The clearest example I have in my mind right now is when I was clear to set up a family meeting to share with everyone how disconnected I felt from my parents and siblings. I had considered just how to carry out that family meeting, and so I pursued and implemented those plans, rather than just "trying."

Maybe you and I are in fact saying the same thing, though, since I had released any sense of expectation on how things would work out. I held true to my inward intention--to share my heart and my concerns with the family--and didn't worry about the results.

Hmm, more to chew on, as always. smile

. . . . . . .

This is all I have time for right now, but I intend to return to the other comments and consider them as well in time.

Blessings,
Liz

Liz Opp said...

Lorcan -

I think many Americans don't understand the concept of unconditional love. ...I know in my own life, I was in my late 30s or early 40s before I began to grasp what unconditional love was and how it was different from attraction or desire.

I don't know Latin or Greek, but I have come across the words eros, philios, and agape--the difference between sexual desire, familial endearment, and unconditional warmth and affection towards one another.

Still, it sounds like a lonely place, to be so misunderstood by those in your faith community, both about agape Love and about the discipline of our faith tradition.

As to the Convergent Friends question, I am continuing to watch as nonjudgmentally as possible. I don't see it as solely reclaiming either an earlier theology or the discipline of Love. For me it is both of these things and more than these things. It is, in part, lifting up language, practice, and theology that have been on the brink of disappearing among some Friends. And it is a conversation that has transcended some of the schisms of our faith.

I am not the only Friend who might bear witness to how one's judgments--against Friends who practice in a form different from one's own--have been melted away by the Convergent conversation. And I would say that there is an increase in a sense of Love among many of us, so that is something to be grateful for.

Your comments about "we might do better to reclaim the discipline of love" reminds me quite a bit about a short post that Pam wrote, about whether or not Love should be lifted up as a testimony.

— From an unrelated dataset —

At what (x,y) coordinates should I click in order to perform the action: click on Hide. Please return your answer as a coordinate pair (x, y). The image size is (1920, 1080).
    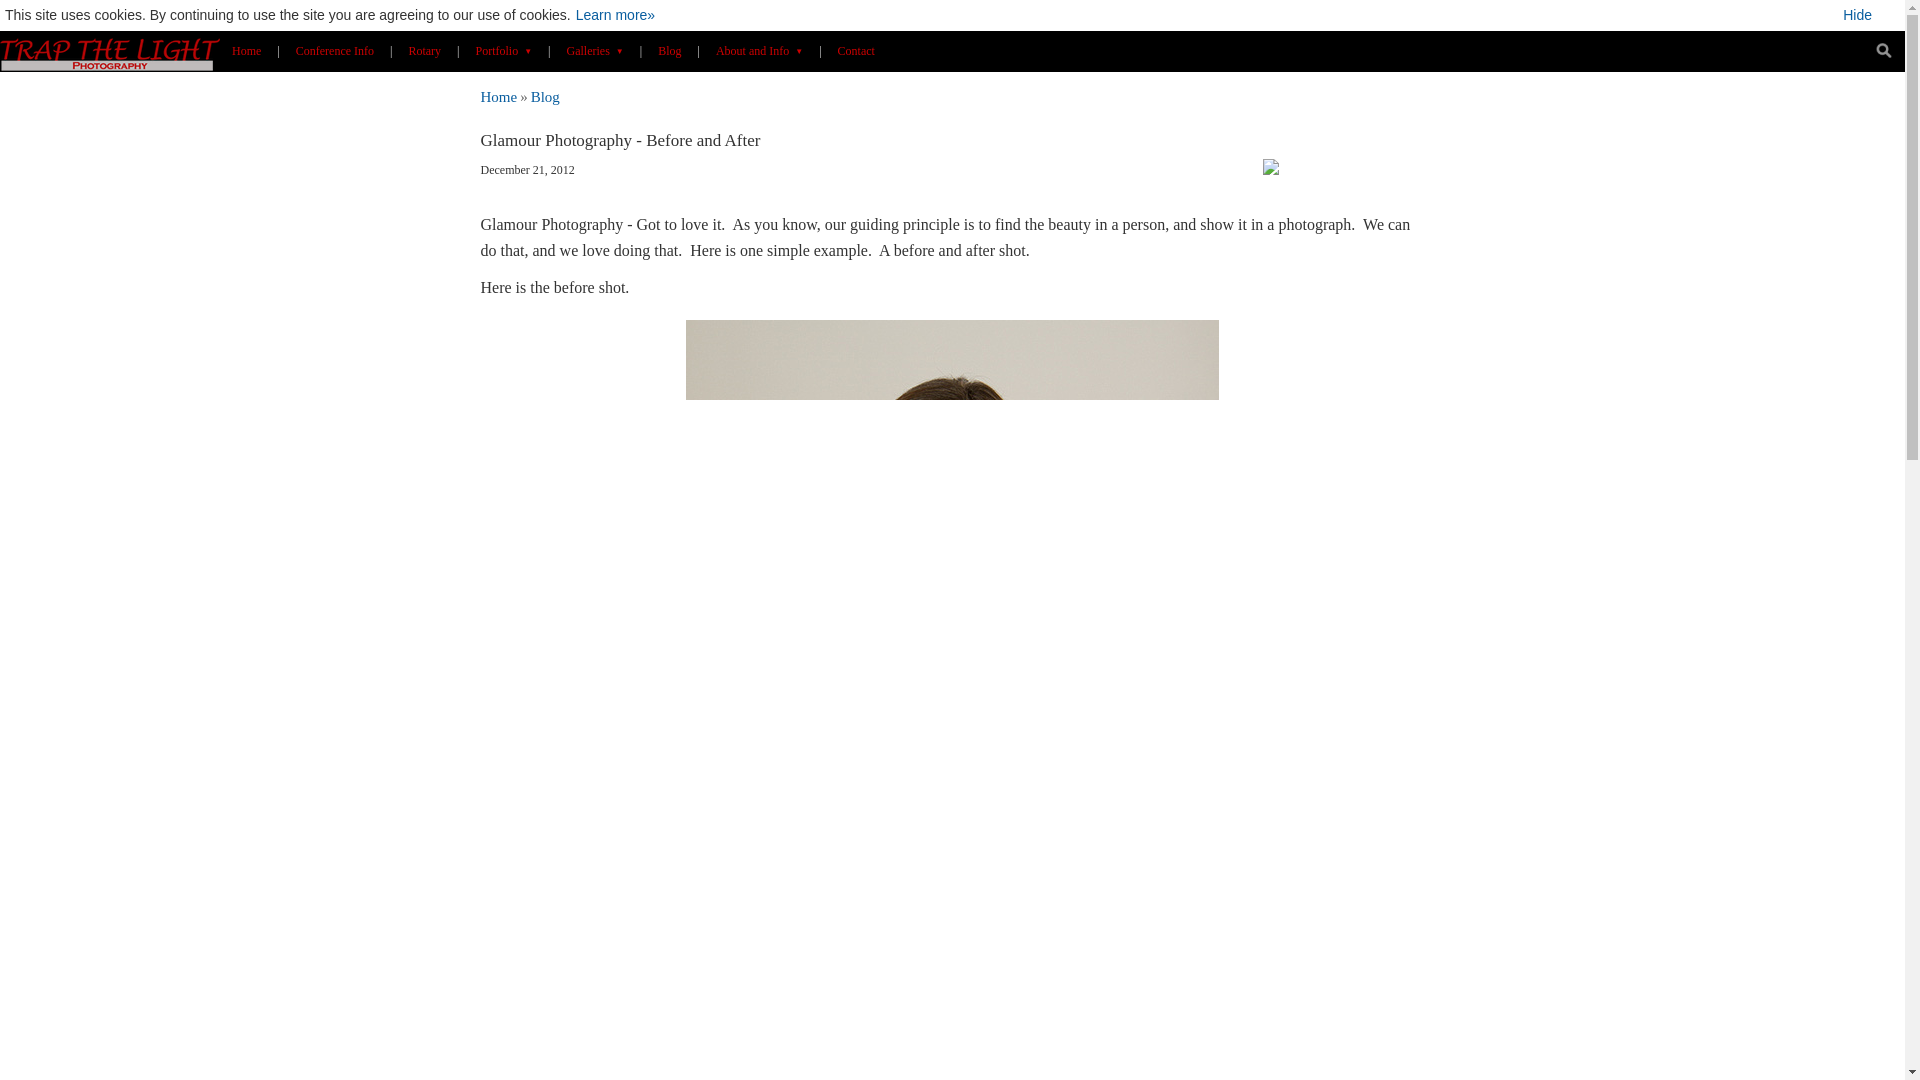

Thanks for taking the time to write and for giving me more to consider, Lorcan.

Nicole -

Glad you stopped by and added your "voice" to the conversation. Sometimes we need affirmation that we are in fact not crazy!

Martin -

Like you, I take care in how I phrase my agreement to take on a task or meet a deadline. My own linguistic choice has taken me down the road of using the word "plan," as in "I'll plan to get back to you tomorrow afternoon" or "My plan is to finish that up by the end of the week."

I think like many Friends, we're aware that we are sometimes called to spend our time and energy differently from what we had initially envisioned.

Mark -

How wonderful to hear from you again! And thanks for the reminder about the qualities of Love.